**RECORDS PROVIDED:**

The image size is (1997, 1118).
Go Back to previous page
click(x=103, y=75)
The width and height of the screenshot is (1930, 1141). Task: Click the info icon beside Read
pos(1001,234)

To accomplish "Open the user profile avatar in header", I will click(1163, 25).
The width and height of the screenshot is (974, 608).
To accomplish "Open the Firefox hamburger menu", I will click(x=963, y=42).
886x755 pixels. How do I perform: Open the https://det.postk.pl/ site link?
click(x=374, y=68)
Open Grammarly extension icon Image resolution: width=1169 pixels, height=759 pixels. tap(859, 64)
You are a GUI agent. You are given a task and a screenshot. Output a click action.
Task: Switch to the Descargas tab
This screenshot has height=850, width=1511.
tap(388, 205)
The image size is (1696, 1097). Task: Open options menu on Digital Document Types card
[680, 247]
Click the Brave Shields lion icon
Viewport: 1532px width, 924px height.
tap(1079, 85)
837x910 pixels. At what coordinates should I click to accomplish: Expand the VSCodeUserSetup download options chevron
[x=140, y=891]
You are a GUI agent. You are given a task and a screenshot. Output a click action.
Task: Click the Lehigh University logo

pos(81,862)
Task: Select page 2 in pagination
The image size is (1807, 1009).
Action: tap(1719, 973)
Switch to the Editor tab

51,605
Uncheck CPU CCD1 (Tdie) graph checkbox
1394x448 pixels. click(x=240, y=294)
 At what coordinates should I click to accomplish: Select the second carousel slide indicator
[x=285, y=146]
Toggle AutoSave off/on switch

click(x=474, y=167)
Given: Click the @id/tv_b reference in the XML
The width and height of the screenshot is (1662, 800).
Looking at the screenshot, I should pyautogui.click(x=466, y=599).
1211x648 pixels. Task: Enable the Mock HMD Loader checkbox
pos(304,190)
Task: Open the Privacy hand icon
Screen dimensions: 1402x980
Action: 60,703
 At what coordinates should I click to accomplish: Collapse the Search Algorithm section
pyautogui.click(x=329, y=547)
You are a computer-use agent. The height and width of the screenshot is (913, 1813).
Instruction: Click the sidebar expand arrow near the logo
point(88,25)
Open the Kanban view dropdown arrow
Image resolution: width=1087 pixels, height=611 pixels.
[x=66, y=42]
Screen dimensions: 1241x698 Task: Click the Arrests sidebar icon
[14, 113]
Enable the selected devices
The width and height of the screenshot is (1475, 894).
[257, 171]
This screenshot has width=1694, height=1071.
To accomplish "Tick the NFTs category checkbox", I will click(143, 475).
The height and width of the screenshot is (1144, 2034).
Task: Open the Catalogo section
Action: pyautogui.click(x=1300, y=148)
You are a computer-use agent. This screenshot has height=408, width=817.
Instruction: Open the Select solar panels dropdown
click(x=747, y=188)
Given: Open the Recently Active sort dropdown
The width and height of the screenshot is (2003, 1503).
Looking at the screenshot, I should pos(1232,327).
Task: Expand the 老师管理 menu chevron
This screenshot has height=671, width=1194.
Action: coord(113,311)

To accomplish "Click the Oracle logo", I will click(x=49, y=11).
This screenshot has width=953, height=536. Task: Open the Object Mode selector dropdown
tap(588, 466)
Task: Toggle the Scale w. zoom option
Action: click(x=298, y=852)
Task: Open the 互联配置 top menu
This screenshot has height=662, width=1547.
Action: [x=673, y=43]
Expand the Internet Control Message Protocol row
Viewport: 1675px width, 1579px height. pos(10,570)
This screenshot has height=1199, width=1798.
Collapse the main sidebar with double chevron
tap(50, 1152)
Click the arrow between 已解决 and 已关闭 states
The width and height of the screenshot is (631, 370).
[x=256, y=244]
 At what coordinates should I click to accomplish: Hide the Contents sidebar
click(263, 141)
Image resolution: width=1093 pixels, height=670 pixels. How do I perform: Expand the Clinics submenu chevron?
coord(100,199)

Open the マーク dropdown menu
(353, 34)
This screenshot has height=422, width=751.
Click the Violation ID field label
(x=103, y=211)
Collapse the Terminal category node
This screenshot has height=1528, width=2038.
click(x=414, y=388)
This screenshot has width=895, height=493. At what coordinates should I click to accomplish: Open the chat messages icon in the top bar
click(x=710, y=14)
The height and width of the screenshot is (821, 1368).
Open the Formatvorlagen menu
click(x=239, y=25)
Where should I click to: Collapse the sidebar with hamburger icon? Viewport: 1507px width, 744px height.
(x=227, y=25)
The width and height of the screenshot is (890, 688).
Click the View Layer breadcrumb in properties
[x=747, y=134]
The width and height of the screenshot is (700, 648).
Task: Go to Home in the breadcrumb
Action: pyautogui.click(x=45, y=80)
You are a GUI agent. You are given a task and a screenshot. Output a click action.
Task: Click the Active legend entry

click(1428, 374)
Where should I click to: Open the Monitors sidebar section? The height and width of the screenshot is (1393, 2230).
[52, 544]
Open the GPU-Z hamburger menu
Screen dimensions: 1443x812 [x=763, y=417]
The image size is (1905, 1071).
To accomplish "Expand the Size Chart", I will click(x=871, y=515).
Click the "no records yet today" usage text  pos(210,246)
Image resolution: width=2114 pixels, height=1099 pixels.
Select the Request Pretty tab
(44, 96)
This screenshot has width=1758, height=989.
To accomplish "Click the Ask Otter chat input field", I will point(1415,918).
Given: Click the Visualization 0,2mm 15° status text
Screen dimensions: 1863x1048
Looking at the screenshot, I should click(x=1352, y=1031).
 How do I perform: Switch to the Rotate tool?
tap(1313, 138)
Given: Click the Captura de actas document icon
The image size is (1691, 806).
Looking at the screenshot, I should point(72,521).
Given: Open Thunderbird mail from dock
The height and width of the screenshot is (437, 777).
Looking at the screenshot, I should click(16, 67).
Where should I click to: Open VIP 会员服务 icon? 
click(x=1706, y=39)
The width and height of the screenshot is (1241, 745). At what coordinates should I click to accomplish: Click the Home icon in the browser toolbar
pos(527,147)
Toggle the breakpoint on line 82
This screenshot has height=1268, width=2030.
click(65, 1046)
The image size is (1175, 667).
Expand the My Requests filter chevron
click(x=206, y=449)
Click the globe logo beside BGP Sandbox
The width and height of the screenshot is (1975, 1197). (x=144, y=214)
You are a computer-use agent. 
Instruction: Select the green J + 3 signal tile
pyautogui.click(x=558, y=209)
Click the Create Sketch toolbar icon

**TASK BRIEF:** Quote, without any change, each line from the one that contains "Given: Open Thunderbird mail from dock" through the end of the material.

**EXERCISE ANSWER:**
Given: Open Thunderbird mail from dock
The height and width of the screenshot is (437, 777).
Looking at the screenshot, I should click(16, 67).
Where should I click to: Open VIP 会员服务 icon? 
click(x=1706, y=39)
The width and height of the screenshot is (1241, 745). At what coordinates should I click to accomplish: Click the Home icon in the browser toolbar
pos(527,147)
Toggle the breakpoint on line 82
This screenshot has height=1268, width=2030.
click(65, 1046)
The image size is (1175, 667).
Expand the My Requests filter chevron
click(x=206, y=449)
Click the globe logo beside BGP Sandbox
The width and height of the screenshot is (1975, 1197). (x=144, y=214)
You are a computer-use agent. 
Instruction: Select the green J + 3 signal tile
pyautogui.click(x=558, y=209)
Click the Create Sketch toolbar icon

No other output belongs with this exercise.